0 Replies Latest reply on Jul 6, 2010 12:31 AM by Duncan Klett

    See "In the eye of the supply chain hurricane"

    Duncan Klett Elite

      I saw this article the other day entitled “In the Eye of the Supply Chain Hurricane”. 



      The author, David Blanchard, ends his comments with the following two paragraphs.

      “Given the billions spent on supply chain planning over the last 20 years, why is forecast accuracy still a problem?” Klappich asked the audience, somewhat rhetorically. He cited what he calls the “carpenter analogy”: You can hand a state-of-the-art cutting tool to an average homeowner, but that won’t make him a master carpenter. “We have great supply chain planning tools now,” he noted, “but we’re still learning how to use them.”


      Not surprisingly, then, investment priorities for improving supply chain management find “improving planning processes” at the top of the list, garnering 20% from the respondents. Second was “aligning supply chain management with the corporate business strategy” (11%), and third was “improve supply chain visibility” (10%).


      Why is forecast accuracy still a problem? 


      Compare supply chain forecasting with weather forecasting.  With many years of research, global reporting, and the world’s supercomputers, weather forecasting is getting more reliable.  However, even for the next three days, forecasts are still not great (A recent weekend forecast was two days of rain.  Reality was a half day of rain and a fabulous, mostly sunny day).   My point is weather is a physical process.  Weather forecasting is complicated, but fundamentally ties to predicting those physical processes.


      On the other hand, forecasting demand for a particular product is much more complicated.  Certainly, some portion of the demand can be predicted based on trends, seasons, global economics, and the like.  In addition, some product demand is related to other phenomena.   Consider the daily demand for ice cream and hot dogs which depend upon the weather, which we already know is not perfectly predictable.  Unfortunately, most demand is a function of decisions made by individual people, in response to their specific needs.  Even with perfect information, and over aggregated data, the best forecast is subject to a margin of error.

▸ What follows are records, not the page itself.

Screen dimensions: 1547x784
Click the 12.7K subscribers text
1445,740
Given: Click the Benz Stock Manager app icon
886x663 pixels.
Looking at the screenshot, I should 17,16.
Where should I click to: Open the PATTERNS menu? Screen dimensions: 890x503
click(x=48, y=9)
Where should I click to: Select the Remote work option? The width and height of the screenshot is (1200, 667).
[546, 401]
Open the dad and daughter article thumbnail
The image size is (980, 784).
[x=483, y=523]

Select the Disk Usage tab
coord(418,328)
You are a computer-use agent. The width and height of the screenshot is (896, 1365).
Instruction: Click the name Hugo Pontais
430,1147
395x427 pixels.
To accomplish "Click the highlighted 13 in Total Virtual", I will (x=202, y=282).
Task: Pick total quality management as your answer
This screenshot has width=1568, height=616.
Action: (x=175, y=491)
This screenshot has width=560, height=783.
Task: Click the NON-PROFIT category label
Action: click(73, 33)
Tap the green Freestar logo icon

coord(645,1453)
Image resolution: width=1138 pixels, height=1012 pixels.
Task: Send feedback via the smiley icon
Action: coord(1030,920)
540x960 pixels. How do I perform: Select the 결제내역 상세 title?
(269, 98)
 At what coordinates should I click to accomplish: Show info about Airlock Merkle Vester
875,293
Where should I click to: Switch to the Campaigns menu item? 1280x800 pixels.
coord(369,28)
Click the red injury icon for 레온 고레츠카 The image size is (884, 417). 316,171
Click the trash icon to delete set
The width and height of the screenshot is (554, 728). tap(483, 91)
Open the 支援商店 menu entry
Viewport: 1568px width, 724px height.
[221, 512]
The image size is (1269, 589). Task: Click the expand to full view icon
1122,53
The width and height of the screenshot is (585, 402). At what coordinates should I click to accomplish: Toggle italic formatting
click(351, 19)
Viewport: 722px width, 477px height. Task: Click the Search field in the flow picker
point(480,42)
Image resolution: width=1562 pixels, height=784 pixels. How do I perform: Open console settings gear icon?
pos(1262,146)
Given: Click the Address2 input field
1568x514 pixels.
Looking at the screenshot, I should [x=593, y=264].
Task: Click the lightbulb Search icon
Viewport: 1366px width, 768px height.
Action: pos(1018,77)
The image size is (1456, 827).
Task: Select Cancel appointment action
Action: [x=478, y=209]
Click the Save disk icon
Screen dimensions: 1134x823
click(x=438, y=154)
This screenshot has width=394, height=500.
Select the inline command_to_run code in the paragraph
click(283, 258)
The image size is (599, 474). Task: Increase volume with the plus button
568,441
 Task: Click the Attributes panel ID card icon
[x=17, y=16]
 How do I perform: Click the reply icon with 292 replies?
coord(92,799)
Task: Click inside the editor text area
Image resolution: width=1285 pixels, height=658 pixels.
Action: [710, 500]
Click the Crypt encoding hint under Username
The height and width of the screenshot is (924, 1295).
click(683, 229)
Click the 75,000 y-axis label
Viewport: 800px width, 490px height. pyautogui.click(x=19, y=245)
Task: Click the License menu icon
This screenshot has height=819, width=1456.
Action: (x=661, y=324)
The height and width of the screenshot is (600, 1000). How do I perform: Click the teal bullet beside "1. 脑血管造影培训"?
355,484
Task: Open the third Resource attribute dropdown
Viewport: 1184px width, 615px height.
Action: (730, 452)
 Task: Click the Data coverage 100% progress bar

      Perhaps after “billions spent”, it is time to recognize that a perfect demand forecast is not possible.  If so, what can be done?


      Demand forecasts help supply chain managers plan supply to satisfy that demand.  Certainly, a perfect forecast, available months in advance, would make supply chain management much less risky.  It would only leave supply problems to be managed.


      Considers some opportunities:  If your supply lead time was zero – if you could provide any quantity of any product at any time, would you still need a perfect forecast?  If you did not have to worry about capacity, would you still need a perfect forecast?  Is there a workable balance between a “good enough” forecast and a responsive supply chain?  Maybe it is time to invest in making your supply chain more responsive rather than pouring even more money into improving your forecast.